Earlier this year, the ASTM Committee C16 on Thermal Insulation approved a revised version of Standard C667, “Standard Specification for Prefabricated Reflective Insulation Systems for Equipment and Pipe Operating at Temperatures above Ambient Air.” This revision requires RMI materials to meet maximum allowable values of thermal conductivity at particular mean temperatures, as in other ASTM insulation material standards. The revised standard should be a valuable asset to those writing insulation specifications for new nuclear plants, as well as for plant owners who purchase the materials.
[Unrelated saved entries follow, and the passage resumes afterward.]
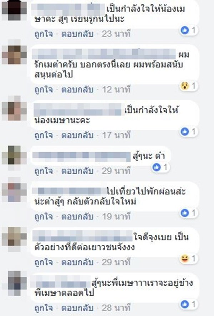View the like reaction on the สู้ๆนะ ต๋า comment
This screenshot has width=214, height=316.
click(157, 167)
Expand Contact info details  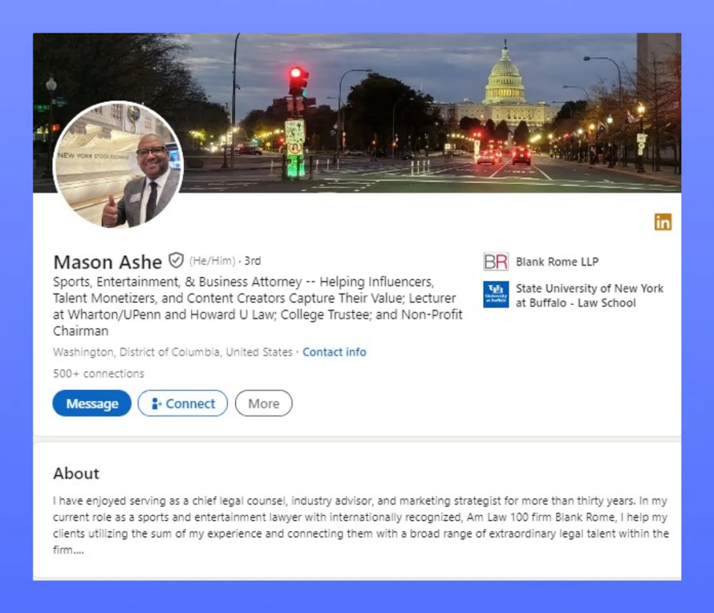(334, 352)
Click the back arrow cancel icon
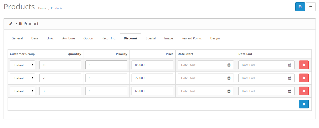Image resolution: width=319 pixels, height=128 pixels. point(310,7)
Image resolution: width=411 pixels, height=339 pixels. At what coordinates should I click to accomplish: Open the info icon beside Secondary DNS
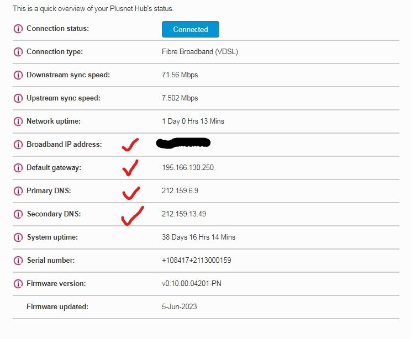[x=18, y=214]
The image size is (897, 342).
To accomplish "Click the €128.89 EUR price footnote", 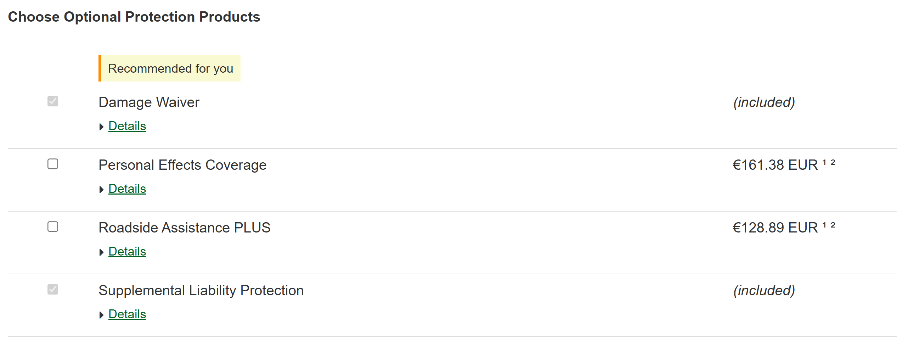I will point(829,225).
With the history of screen and strainer blockage incidents, various NRC documents such as GSI-191, and 17 years of strainer redesigns since 1992, the author believes it is possible that only RMI thermal insulation will be specified for use in nuclear containments. It would be extremely unfortunate if fibrous and granular insulation materials were not considered for use in containment, because these materials have effectively insulated containment hot service piping and equipment for many years. Furthermore, this insulation can be provided in a pre-engineered, removable/reusable form that facilitates pipe and equipment inspections. Fibrous and granular insulation materials, such as mineral wool, fiberglass, and calcium silicate, continue to be used safely in nuclear plants around the world.

Chilled water systems within the nuclear containment, while representing only a small fraction of the total surfaces needing insulation, will likely be insulated with cellular materials such as cellular glass and polyisocyanurate. This raises a question: since cellular glass is rated in ASTM C552 for continuous use to 800°F, might it be considered as an insulation material for hot service piping and equipment in containment? It would probably have to be provided as a removable/reusable system in an encapsulated form, but it might be considered as a mass insulation free of fibers and particulate. Further, since its debris would float if destroyed by a pipe break LOCA, that debris wouldn’t transport to the emergency strainers or screens. To the best of the author’s knowledge, no one has ever promoted cellular glass for use on hot service piping and equipment at a nuclear plant, but there is always a first time.

The author believes outside containment will likely have calcium silicate specified for the same reasons as in the previous generation of plants: durability and its being chemically inhibited to prevent stress corrosion cracking of stainless steel. However, all types of insulation that can meet the maximum use temperature rating of 550°F can be considered for use on hot service piping and equipment outside containment.

Note: To learn more about the history of the sump clogging issue and GSI-191, read “A Short History of the Sump Clogging Issue and analysis of the problem” in the March 2004 issue of Nuclear News at www.ans.org/pubs/magazines/nn/docs/2004-3-2.pdf.

References

  • Nuclear Regulatory Commission. Generic Letter 2004-02 Potential Impact of Debris Blockage on Emergency Recirculation During Design Basis Accidents at Pressurized-Water Reactors. September 13, 2004.
  • Nuclear Regulatory Commission. NUREG/CR-6808: Knowledge Base for the Effect of Debris on Pressurized Water Reactor Emergency Core Cooling Sump Performance. February 2003.
  • Nuclear Regulatory Commission. Regulatory Guide 1.82, Revision 3: Water Sources for Long Term Recirculation Cooling following a Loss-of-Coolant Accident. November 2003.
  • Nuclear Regulatory Commission. Staff Review Guidance Regarding Generic Letter 2004-02 Closure in the Area of Coatings Evaluation. March 2008.
  • Nuclear Regulatory Commission. Staff Review Guidance Regarding Generic Letter 2004-02 Closure in the Area of Plant Specific Chemical Effect Evaluations. March 2008.
  • Nuclear Regulatory Commission. Staff Review Guidance Regarding Generic Letter 2004-02 Closure in the Area of Strainer Head Loss and Vortexing. March 2008.